(Discussion) Futuremark 3DMark Time Spy Directx 12 Benchmark

Page 8 - Seeking answers? Join the AnandTech community: where nearly half-a-million members share solutions and discuss the latest tech.

ThatBuzzkiller

Golden Member
Nov 14, 2014
1,120
260
136
Hopefully those games come out plentiful and fast, because I get this feeling this benchmark is going to show up on GPU reviews soon enough.

Going to create a lot of forum fights when 480 AIBs loses to GTX 1060 AIBs in a async compute benchmark.

No worries, there's at least 6 DX12 games due until the end of this year ...

I don't expect AMD to win in Gears of War 4 since it's built on Unreal Engine 4 ...
 

railven

Diamond Member
Mar 25, 2010
6,604
561
126
The next wave of big games on DX12 is due in a few month, there will not be a major shift in time for the 1060's launch review, it will mostly be DX11 tested.

No worries, there's at least 6 DX12 games due until the end of this year ...

I don't expect AMD to win in Gears of War 4 since it's built on Unreal Engine 4 ...

6 games to the how many DX11 titles still in the pipeline?

Futuremark is right on the money with their prediction.
 
Feb 19, 2009
10,457
10
76
6 games to the how many DX11 titles still in the pipeline?

Futuremark is right on the money with their prediction.

That's new DX12 on top of the current ones.

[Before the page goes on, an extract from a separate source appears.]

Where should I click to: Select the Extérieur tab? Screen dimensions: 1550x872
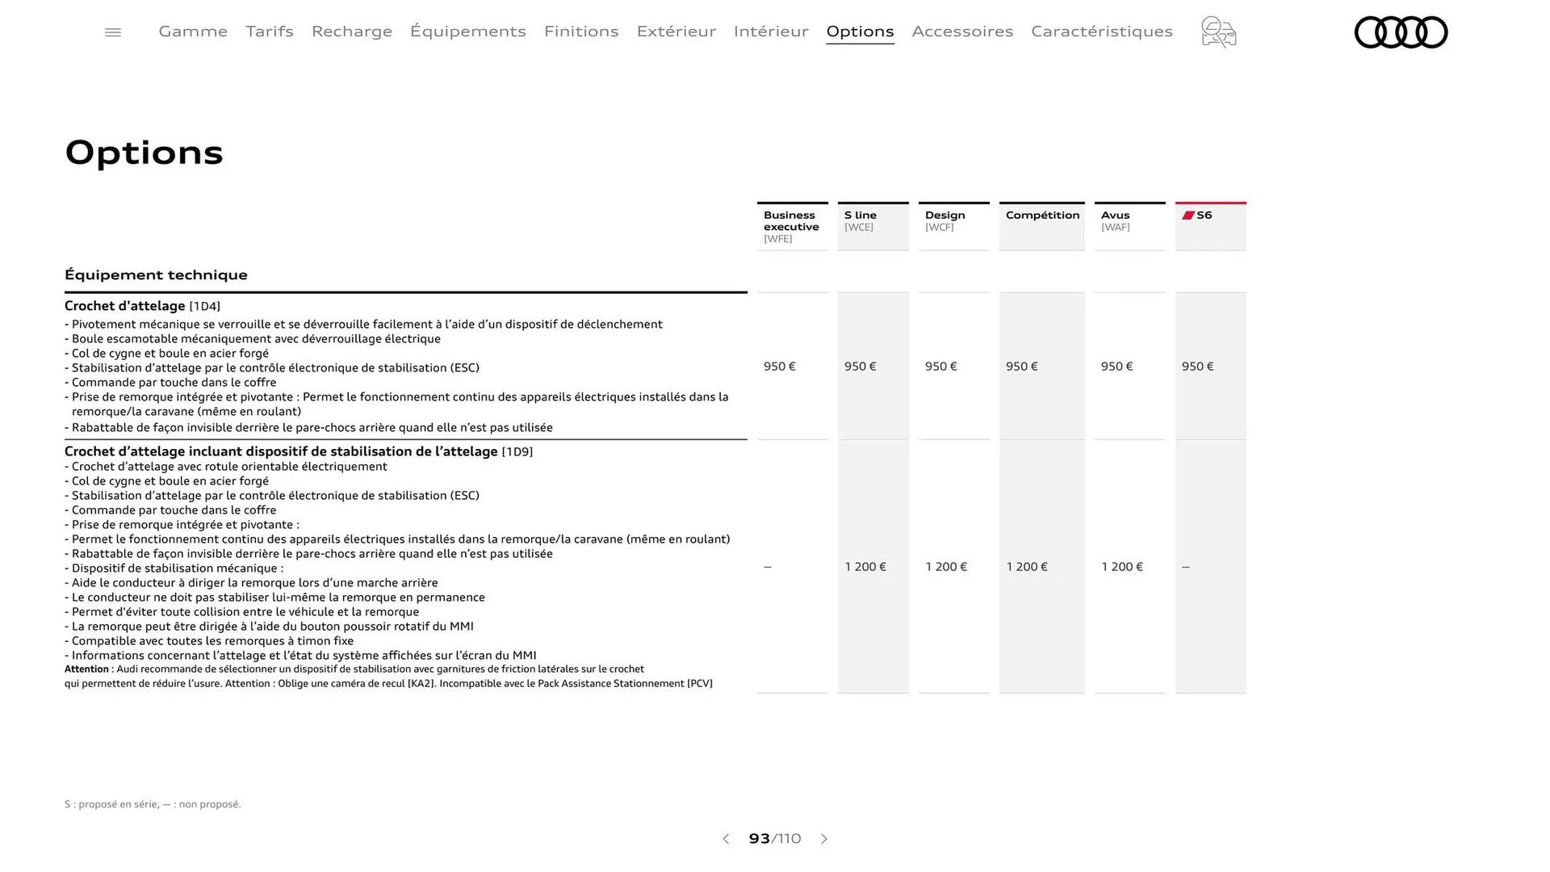point(676,31)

Not 6 in total.

As benchmarks ditch old games and replace it with new ones, it only makes GCN look better, I'm sure you've noticed that at least.

What's going to be games that decides it for most gamers?

Battlefield 1, Deus Ex MD, Watch Dogs 2, Halo Wars 2, Gears of Wars 4, Forza Horizons...

Or:

Crysis 3, ACU, Project Cars, Metro (yeah, lots of sites still use this ancient game lol) etc.

The benchmark landscape will look very different 3 months from now.
 

ThatBuzzkiller

Golden Member
Nov 14, 2014
1,120
260
136
6 games to the how many DX11 titles still in the pipeline?

Futuremark is right on the money with their prediction.

If we only counted AAA games there is about only 6 or so games left for the rest of this year that are exclusively DX11 ?

That's not half bad all things considered ...

It would be great if AMD featured DX12 for the upcoming Call of Duty too just to make the transition smoother ...
 
Last edited:
Feb 19, 2009
10,457
10
76

This is spot on, DX12/Vulkan needs architecture specific paths to optimize it fully.

Using a single rendering path and hoping it runs the best on all hardware doesn't work for these next-gen APis.

As an example, Pascal gets a light Async Compute path so it can use it well with preemption. GCN gets a real parallel Multi-Engine path so it can flex it's power.

-----------------------------------

This was a good move from NVIDIA. Get into Time Spy early on and make sure it looks good on Pascal.

https://www.youtube.com/watch?v=kOsxV4-oRNA

^ From December. NV logo on Time Spy.
 

AnandThenMan

Diamond Member
Nov 11, 2004
3,991
627
126
Here's a direct link to the pdf may not work unless you first click the link Bacon posted. It's very easy to see that a one size fits all is basically impossible under DX12 you are going to have to compromise to the hardware with lesser capabilities.
 

Bacon1

Diamond Member
Feb 14, 2016
3,430
1,018
91
6 games to the how many DX11 titles still in the pipeline?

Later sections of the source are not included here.